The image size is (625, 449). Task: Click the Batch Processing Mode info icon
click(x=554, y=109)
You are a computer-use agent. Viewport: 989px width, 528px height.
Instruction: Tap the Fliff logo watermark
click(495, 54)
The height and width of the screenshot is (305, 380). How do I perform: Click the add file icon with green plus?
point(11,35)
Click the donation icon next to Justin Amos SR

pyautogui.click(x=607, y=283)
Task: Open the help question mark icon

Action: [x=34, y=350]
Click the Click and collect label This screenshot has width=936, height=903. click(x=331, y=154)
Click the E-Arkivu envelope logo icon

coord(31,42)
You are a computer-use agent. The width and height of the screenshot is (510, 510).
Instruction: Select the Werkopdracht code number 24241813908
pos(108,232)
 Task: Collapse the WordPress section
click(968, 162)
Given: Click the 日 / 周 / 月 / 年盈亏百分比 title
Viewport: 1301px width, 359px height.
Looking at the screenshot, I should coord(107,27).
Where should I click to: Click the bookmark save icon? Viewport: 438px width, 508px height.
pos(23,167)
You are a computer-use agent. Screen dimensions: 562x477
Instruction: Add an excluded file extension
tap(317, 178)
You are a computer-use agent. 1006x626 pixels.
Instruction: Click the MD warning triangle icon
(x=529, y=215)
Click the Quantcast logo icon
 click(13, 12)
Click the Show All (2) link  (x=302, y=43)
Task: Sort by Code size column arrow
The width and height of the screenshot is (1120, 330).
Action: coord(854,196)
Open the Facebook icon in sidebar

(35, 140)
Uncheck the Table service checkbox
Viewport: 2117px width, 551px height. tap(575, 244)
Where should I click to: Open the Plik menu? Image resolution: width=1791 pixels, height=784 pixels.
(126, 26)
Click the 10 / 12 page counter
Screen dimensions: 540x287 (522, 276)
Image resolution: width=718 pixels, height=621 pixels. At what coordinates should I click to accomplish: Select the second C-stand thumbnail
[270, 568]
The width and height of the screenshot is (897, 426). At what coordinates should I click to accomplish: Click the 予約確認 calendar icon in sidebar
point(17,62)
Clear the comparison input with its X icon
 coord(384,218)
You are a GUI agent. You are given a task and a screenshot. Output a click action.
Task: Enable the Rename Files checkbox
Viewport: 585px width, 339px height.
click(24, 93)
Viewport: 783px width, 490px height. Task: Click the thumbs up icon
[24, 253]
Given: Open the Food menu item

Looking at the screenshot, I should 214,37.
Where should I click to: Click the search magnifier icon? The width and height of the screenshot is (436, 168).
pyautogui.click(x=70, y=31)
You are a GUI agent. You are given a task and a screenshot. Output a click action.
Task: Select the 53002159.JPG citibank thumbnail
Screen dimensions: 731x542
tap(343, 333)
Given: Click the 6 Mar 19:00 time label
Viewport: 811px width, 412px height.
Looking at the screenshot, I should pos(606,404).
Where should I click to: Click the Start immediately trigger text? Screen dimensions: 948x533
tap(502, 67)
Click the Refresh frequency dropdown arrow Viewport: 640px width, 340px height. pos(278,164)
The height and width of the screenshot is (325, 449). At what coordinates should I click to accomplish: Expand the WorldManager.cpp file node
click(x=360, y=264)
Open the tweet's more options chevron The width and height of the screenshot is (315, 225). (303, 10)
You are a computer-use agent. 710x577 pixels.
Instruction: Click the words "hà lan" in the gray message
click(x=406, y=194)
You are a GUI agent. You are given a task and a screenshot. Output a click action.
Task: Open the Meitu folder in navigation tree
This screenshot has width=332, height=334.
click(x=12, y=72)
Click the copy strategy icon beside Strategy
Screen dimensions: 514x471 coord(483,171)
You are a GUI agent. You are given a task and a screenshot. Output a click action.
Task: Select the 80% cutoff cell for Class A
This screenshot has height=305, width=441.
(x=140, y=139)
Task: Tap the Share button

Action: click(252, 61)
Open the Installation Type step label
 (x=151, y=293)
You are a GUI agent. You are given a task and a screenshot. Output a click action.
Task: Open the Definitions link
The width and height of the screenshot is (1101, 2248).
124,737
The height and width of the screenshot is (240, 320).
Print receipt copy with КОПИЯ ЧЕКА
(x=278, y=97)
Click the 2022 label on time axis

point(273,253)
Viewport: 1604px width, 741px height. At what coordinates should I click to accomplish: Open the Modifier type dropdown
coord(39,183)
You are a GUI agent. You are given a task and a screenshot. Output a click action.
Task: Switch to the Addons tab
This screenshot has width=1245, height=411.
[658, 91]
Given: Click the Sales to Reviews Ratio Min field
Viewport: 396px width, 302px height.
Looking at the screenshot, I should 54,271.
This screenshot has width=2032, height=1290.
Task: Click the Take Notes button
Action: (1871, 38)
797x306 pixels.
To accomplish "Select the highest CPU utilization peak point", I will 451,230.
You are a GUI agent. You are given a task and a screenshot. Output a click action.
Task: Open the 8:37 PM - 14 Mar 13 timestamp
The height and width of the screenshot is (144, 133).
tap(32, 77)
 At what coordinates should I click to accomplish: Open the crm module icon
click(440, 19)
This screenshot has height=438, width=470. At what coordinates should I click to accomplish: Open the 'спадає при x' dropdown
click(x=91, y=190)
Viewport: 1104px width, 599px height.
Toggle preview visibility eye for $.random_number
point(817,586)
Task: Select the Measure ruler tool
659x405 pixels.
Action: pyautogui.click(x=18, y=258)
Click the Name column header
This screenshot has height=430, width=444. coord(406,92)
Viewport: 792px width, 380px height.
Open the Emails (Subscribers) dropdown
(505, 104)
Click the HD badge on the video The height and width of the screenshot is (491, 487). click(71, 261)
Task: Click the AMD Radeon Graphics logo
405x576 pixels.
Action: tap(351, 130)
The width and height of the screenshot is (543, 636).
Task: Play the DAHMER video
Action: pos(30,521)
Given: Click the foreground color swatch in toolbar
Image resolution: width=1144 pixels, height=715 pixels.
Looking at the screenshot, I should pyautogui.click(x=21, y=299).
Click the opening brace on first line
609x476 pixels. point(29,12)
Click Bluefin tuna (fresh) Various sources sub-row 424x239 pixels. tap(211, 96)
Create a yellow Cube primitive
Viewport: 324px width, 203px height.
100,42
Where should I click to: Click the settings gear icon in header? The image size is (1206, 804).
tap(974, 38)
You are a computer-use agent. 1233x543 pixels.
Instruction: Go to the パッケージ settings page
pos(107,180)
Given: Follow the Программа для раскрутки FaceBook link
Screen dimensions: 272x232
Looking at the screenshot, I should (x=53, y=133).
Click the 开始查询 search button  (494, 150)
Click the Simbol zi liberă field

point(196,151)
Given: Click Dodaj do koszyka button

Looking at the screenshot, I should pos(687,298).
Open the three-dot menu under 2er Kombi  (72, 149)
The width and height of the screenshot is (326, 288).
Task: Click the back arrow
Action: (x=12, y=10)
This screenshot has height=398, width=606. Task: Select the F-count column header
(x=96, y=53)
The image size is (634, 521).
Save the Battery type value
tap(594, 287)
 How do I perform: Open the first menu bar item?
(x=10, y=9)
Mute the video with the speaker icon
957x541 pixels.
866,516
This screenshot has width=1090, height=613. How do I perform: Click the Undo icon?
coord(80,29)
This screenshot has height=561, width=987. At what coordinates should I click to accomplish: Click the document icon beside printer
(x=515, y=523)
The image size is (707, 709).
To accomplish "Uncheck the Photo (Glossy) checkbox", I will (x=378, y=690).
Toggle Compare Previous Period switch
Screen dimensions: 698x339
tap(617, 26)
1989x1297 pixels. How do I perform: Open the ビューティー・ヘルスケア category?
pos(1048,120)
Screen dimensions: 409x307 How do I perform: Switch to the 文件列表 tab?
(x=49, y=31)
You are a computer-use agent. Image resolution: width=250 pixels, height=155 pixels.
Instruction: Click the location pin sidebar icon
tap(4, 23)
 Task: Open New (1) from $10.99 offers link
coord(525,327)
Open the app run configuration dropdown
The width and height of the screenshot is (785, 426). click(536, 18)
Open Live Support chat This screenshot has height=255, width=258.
---+---
### PROBLEM:
From the records above, print exactly the lines that run from the line with "Viewport: 811px width, 412px height." to the line with "You are a computer-use agent. 710x577 pixels.", inclusive.

### OUTPUT FOR THIS TASK:
Viewport: 811px width, 412px height.
Looking at the screenshot, I should pos(606,404).
Where should I click to: Click the Start immediately trigger text? Screen dimensions: 948x533
tap(502, 67)
Click the Refresh frequency dropdown arrow Viewport: 640px width, 340px height. pos(278,164)
The height and width of the screenshot is (325, 449). At what coordinates should I click to accomplish: Expand the WorldManager.cpp file node
click(x=360, y=264)
Open the tweet's more options chevron The width and height of the screenshot is (315, 225). (303, 10)
You are a computer-use agent. 710x577 pixels.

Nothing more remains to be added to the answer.